WHAT THE TASK REQUIRES:
The answer must reproduce every record exactly, with all pictures omitted.

Collected data:
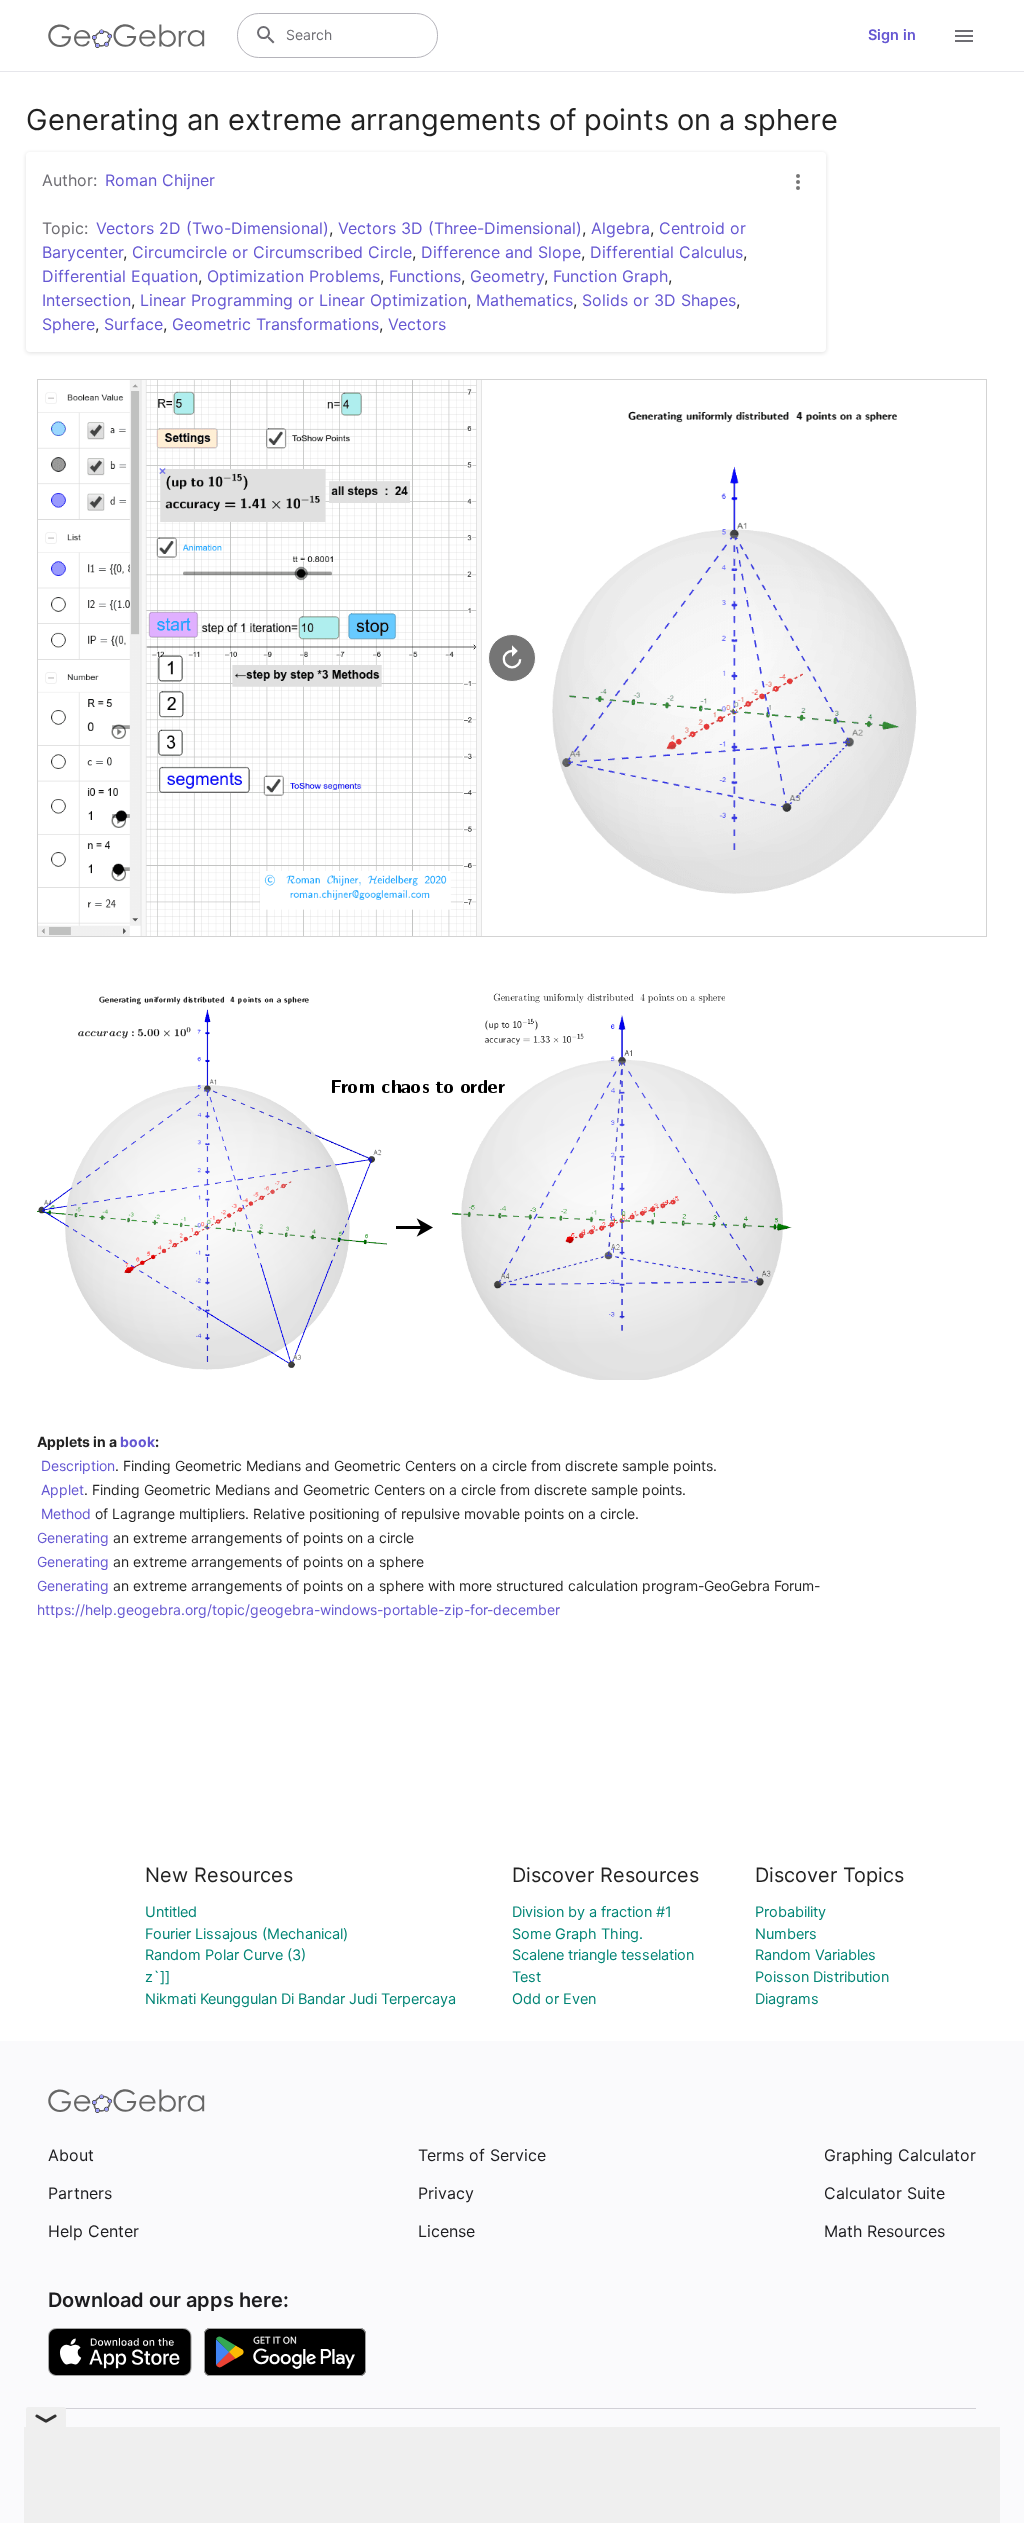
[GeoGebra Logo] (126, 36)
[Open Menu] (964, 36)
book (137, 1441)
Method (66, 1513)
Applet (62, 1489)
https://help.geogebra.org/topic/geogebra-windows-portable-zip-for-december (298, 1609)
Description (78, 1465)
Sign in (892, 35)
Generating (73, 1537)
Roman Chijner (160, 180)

RESPONSE FOR THIS EXERCISE:
[GeoGebra Logo] (126, 36)
[Open Menu] (964, 36)
book (137, 1441)
Method (66, 1513)
Applet (62, 1489)
https://help.geogebra.org/topic/geogebra-windows-portable-zip-for-december (298, 1609)
Description (78, 1465)
Sign in (892, 35)
Generating (73, 1537)
Roman Chijner (160, 180)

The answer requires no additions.